> [TASK DIRECTIONS] What lines in the data hold the string "computer"? Show them.

Stored entries
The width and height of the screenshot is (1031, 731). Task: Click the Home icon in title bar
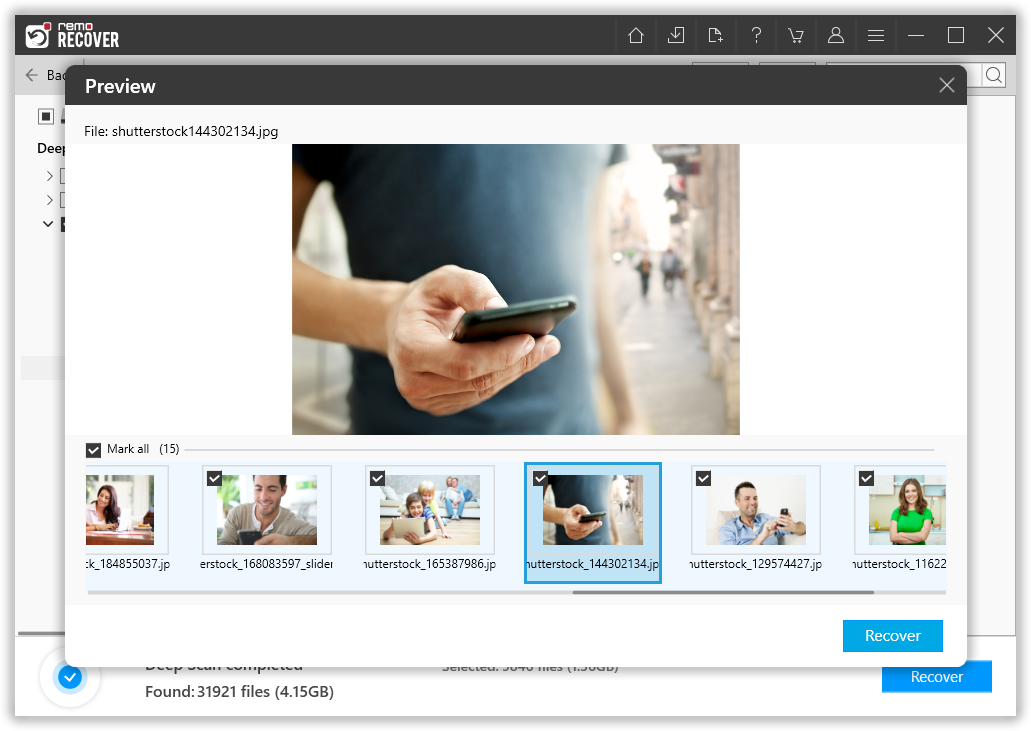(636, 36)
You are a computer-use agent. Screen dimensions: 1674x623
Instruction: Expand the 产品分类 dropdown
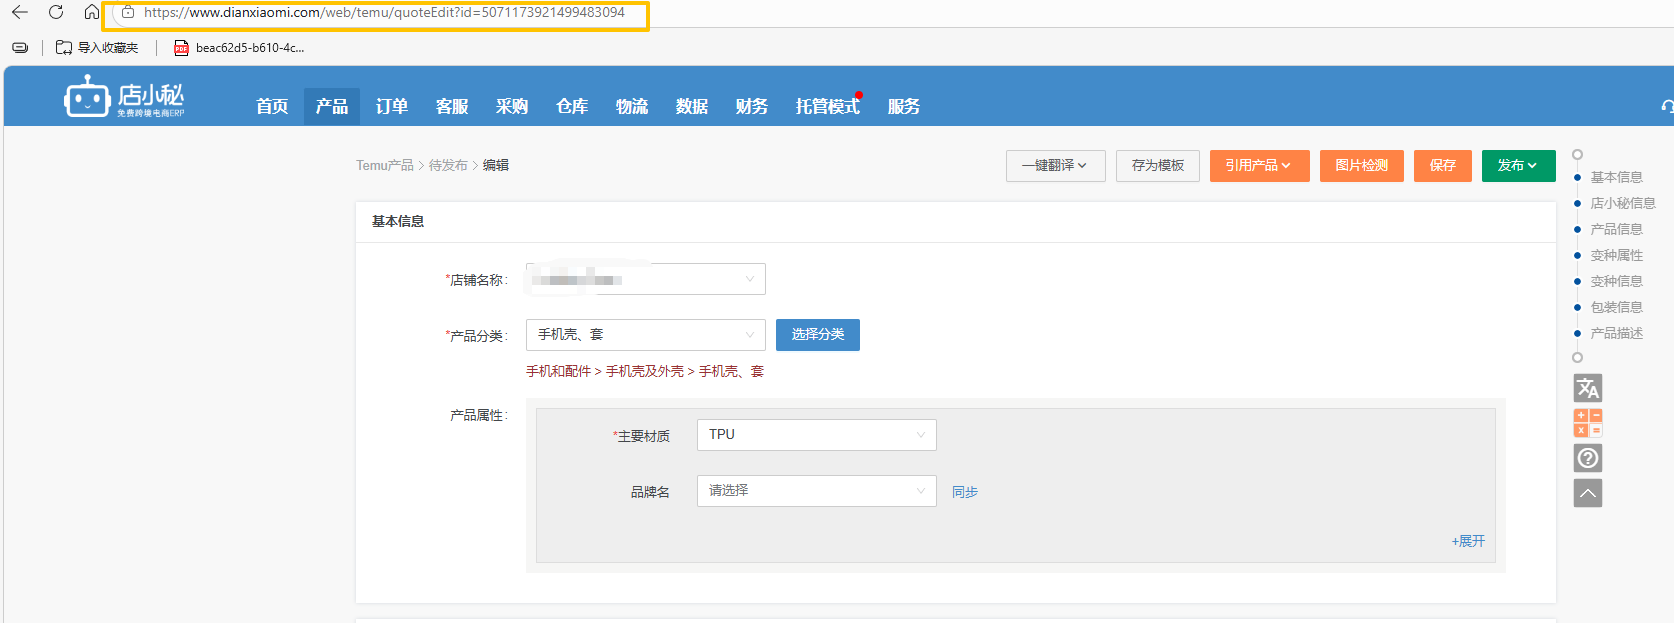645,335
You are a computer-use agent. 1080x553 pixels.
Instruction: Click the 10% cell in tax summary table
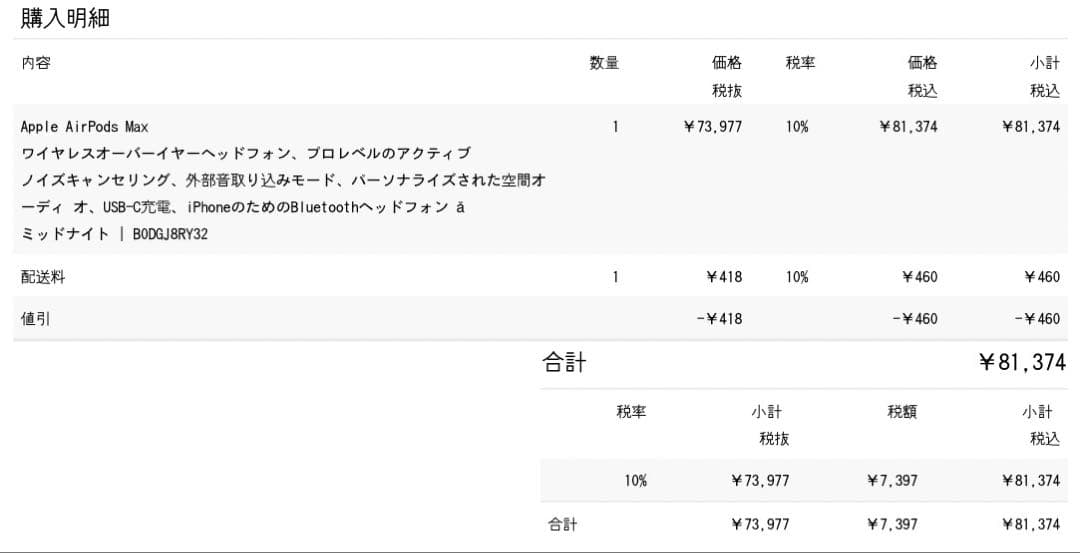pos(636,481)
--
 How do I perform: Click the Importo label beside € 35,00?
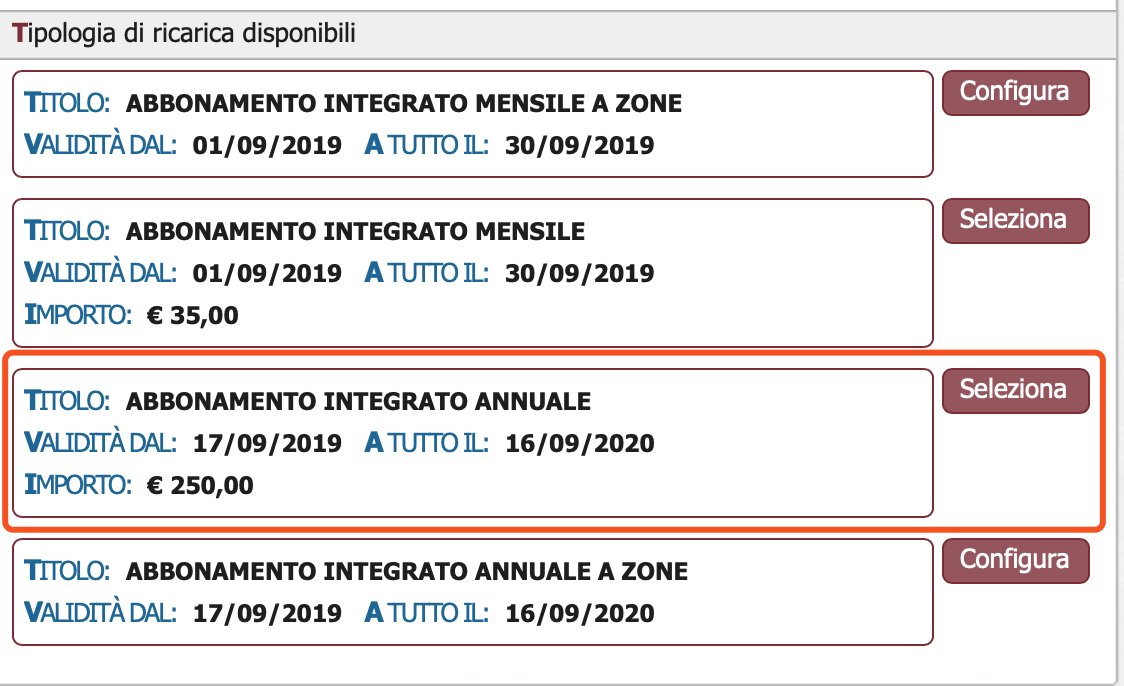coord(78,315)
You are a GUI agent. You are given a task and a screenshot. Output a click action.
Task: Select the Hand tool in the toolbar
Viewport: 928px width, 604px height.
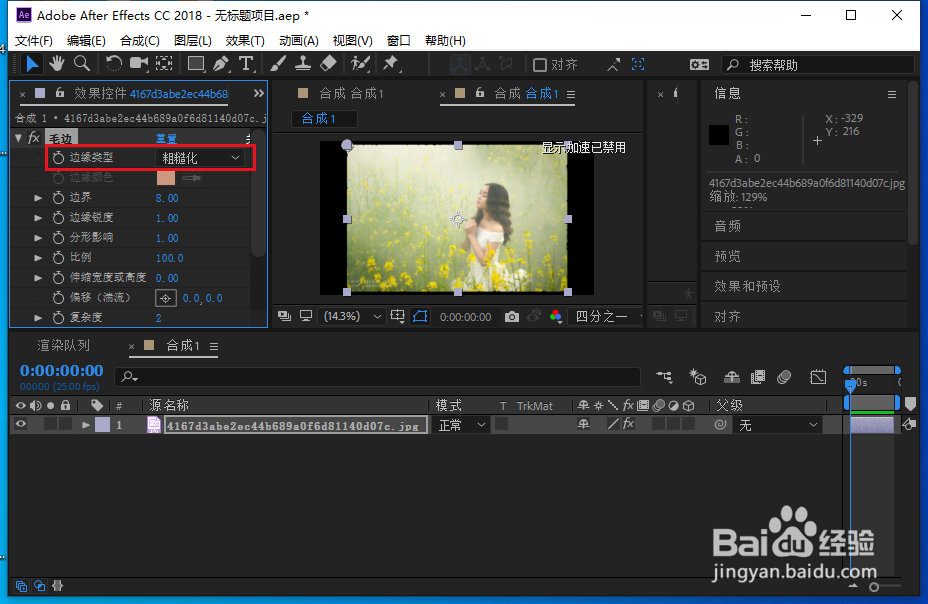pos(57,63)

> [YOUR SOLUTION]
You are a computer-use agent. Screen dimensions: 1674x623
You are a computer-use agent. 1080x553 pixels.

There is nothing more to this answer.